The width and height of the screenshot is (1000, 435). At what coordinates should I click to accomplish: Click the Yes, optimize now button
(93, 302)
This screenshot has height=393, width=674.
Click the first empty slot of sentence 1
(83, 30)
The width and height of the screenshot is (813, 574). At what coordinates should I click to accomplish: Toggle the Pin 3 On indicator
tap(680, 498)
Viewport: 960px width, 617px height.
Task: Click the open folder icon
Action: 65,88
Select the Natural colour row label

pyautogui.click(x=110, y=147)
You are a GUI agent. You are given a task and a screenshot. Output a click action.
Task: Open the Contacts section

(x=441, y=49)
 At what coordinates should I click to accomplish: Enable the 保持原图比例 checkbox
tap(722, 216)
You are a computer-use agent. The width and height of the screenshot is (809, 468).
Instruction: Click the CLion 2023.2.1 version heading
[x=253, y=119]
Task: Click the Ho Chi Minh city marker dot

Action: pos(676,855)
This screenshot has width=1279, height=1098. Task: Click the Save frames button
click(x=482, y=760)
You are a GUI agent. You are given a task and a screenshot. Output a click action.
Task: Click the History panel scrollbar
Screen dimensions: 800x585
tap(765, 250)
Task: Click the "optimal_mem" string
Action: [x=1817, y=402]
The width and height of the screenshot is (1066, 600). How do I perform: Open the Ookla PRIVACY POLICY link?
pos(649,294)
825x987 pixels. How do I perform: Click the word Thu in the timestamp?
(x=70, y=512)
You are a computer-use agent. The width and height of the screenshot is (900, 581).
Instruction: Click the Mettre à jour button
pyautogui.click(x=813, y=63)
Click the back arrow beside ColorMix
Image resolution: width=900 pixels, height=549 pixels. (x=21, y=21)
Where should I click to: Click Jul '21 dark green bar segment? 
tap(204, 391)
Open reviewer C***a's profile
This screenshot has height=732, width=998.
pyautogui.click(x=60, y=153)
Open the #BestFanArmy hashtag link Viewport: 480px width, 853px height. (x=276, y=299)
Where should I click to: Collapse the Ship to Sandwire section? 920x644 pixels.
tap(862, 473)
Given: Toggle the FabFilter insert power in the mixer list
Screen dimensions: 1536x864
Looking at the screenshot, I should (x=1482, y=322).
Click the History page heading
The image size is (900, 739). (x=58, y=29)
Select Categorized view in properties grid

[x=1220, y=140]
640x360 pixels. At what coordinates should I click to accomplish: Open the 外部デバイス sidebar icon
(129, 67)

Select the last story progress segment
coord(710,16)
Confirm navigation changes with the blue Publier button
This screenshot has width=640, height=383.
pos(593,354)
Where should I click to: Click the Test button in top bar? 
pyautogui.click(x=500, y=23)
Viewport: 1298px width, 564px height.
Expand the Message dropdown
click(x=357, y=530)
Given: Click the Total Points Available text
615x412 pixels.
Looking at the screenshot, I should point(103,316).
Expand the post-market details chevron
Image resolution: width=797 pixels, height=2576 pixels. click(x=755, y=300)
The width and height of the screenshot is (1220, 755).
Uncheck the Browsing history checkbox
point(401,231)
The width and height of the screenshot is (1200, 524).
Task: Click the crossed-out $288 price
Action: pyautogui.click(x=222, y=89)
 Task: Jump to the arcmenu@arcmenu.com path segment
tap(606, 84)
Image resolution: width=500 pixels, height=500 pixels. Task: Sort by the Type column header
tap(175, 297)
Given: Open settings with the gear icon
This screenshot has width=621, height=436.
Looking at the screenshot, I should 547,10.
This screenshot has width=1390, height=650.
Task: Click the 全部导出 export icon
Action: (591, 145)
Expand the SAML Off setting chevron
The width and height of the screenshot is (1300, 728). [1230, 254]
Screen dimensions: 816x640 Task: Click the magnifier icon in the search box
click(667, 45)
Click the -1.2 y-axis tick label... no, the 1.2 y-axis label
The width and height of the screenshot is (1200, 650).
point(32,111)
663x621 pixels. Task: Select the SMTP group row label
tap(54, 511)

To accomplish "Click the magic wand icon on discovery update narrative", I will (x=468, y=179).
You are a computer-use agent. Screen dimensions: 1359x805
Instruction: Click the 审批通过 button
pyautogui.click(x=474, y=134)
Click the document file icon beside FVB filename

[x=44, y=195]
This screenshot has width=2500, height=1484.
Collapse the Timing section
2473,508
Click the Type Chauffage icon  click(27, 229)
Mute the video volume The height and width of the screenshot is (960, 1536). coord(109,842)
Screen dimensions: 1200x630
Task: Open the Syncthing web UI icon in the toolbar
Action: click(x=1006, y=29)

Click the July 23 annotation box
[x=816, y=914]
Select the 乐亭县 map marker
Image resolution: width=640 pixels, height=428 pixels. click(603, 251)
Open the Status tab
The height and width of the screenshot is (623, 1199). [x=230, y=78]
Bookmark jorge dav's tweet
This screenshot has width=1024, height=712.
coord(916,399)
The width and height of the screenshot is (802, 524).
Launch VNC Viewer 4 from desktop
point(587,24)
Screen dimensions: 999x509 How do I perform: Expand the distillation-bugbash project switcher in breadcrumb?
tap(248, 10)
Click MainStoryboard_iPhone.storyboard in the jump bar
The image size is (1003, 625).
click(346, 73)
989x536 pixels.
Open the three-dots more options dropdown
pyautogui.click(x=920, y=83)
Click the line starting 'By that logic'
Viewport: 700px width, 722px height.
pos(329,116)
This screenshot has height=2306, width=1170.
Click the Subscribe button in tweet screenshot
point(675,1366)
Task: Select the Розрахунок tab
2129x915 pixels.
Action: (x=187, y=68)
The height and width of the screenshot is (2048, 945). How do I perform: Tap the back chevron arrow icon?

§

● **Goal of the exercise**
The records above should be restated word for word in their entirety.

● **Solution to the problem**
The width and height of the screenshot is (1000, 435). At what coordinates should I click to accomplish: Click the Yes, optimize now button
(93, 302)
This screenshot has height=393, width=674.
Click the first empty slot of sentence 1
(83, 30)
The width and height of the screenshot is (813, 574). At what coordinates should I click to accomplish: Toggle the Pin 3 On indicator
tap(680, 498)
Viewport: 960px width, 617px height.
Task: Click the open folder icon
Action: 65,88
Select the Natural colour row label

pyautogui.click(x=110, y=147)
You are a GUI agent. You are given a task and a screenshot. Output a click action.
Task: Open the Contacts section

(x=441, y=49)
 At what coordinates should I click to accomplish: Enable the 保持原图比例 checkbox
tap(722, 216)
You are a computer-use agent. The width and height of the screenshot is (809, 468).
Instruction: Click the CLion 2023.2.1 version heading
[x=253, y=119]
Task: Click the Ho Chi Minh city marker dot

Action: pos(676,855)
This screenshot has width=1279, height=1098. Task: Click the Save frames button
click(x=482, y=760)
You are a GUI agent. You are given a task and a screenshot. Output a click action.
Task: Click the History panel scrollbar
Screen dimensions: 800x585
tap(765, 250)
Task: Click the "optimal_mem" string
Action: [x=1817, y=402]
The width and height of the screenshot is (1066, 600). How do I perform: Open the Ookla PRIVACY POLICY link?
pos(649,294)
825x987 pixels. How do I perform: Click the word Thu in the timestamp?
(x=70, y=512)
You are a computer-use agent. The width and height of the screenshot is (900, 581).
Instruction: Click the Mettre à jour button
pyautogui.click(x=813, y=63)
Click the back arrow beside ColorMix
Image resolution: width=900 pixels, height=549 pixels. (x=21, y=21)
Where should I click to: Click Jul '21 dark green bar segment? 
tap(204, 391)
Open reviewer C***a's profile
This screenshot has height=732, width=998.
pyautogui.click(x=60, y=153)
Open the #BestFanArmy hashtag link Viewport: 480px width, 853px height. (x=276, y=299)
Where should I click to: Collapse the Ship to Sandwire section? 920x644 pixels.
tap(862, 473)
Given: Toggle the FabFilter insert power in the mixer list
Screen dimensions: 1536x864
Looking at the screenshot, I should (x=1482, y=322).
Click the History page heading
The image size is (900, 739). (x=58, y=29)
Select Categorized view in properties grid

[x=1220, y=140]
640x360 pixels. At what coordinates should I click to accomplish: Open the 外部デバイス sidebar icon
(129, 67)

Select the last story progress segment
coord(710,16)
Confirm navigation changes with the blue Publier button
This screenshot has width=640, height=383.
pos(593,354)
Where should I click to: Click the Test button in top bar? 
pyautogui.click(x=500, y=23)
Viewport: 1298px width, 564px height.
Expand the Message dropdown
click(x=357, y=530)
Given: Click the Total Points Available text
615x412 pixels.
Looking at the screenshot, I should point(103,316).
Expand the post-market details chevron
Image resolution: width=797 pixels, height=2576 pixels. click(x=755, y=300)
The width and height of the screenshot is (1220, 755).
Uncheck the Browsing history checkbox
point(401,231)
The width and height of the screenshot is (1200, 524).
Task: Click the crossed-out $288 price
Action: pyautogui.click(x=222, y=89)
 Task: Jump to the arcmenu@arcmenu.com path segment
tap(606, 84)
Image resolution: width=500 pixels, height=500 pixels. Task: Sort by the Type column header
tap(175, 297)
Given: Open settings with the gear icon
This screenshot has width=621, height=436.
Looking at the screenshot, I should 547,10.
This screenshot has width=1390, height=650.
Task: Click the 全部导出 export icon
Action: (591, 145)
Expand the SAML Off setting chevron
The width and height of the screenshot is (1300, 728). [1230, 254]
Screen dimensions: 816x640 Task: Click the magnifier icon in the search box
click(667, 45)
Click the -1.2 y-axis tick label... no, the 1.2 y-axis label
The width and height of the screenshot is (1200, 650).
point(32,111)
663x621 pixels. Task: Select the SMTP group row label
tap(54, 511)

To accomplish "Click the magic wand icon on discovery update narrative", I will (x=468, y=179).
You are a computer-use agent. Screen dimensions: 1359x805
Instruction: Click the 审批通过 button
pyautogui.click(x=474, y=134)
Click the document file icon beside FVB filename

[x=44, y=195]
This screenshot has width=2500, height=1484.
Collapse the Timing section
2473,508
Click the Type Chauffage icon  click(27, 229)
Mute the video volume The height and width of the screenshot is (960, 1536). coord(109,842)
Screen dimensions: 1200x630
Task: Open the Syncthing web UI icon in the toolbar
Action: click(x=1006, y=29)

Click the July 23 annotation box
[x=816, y=914]
Select the 乐亭县 map marker
Image resolution: width=640 pixels, height=428 pixels. click(603, 251)
Open the Status tab
The height and width of the screenshot is (623, 1199). [x=230, y=78]
Bookmark jorge dav's tweet
This screenshot has width=1024, height=712.
coord(916,399)
The width and height of the screenshot is (802, 524).
Launch VNC Viewer 4 from desktop
point(587,24)
Screen dimensions: 999x509 How do I perform: Expand the distillation-bugbash project switcher in breadcrumb?
tap(248, 10)
Click MainStoryboard_iPhone.storyboard in the jump bar
The image size is (1003, 625).
click(346, 73)
989x536 pixels.
Open the three-dots more options dropdown
pyautogui.click(x=920, y=83)
Click the line starting 'By that logic'
Viewport: 700px width, 722px height.
pos(329,116)
This screenshot has height=2306, width=1170.
Click the Subscribe button in tweet screenshot
point(675,1366)
Task: Select the Розрахунок tab
2129x915 pixels.
Action: (x=187, y=68)
The height and width of the screenshot is (2048, 945). How do I perform: Tap the back chevron arrow icon?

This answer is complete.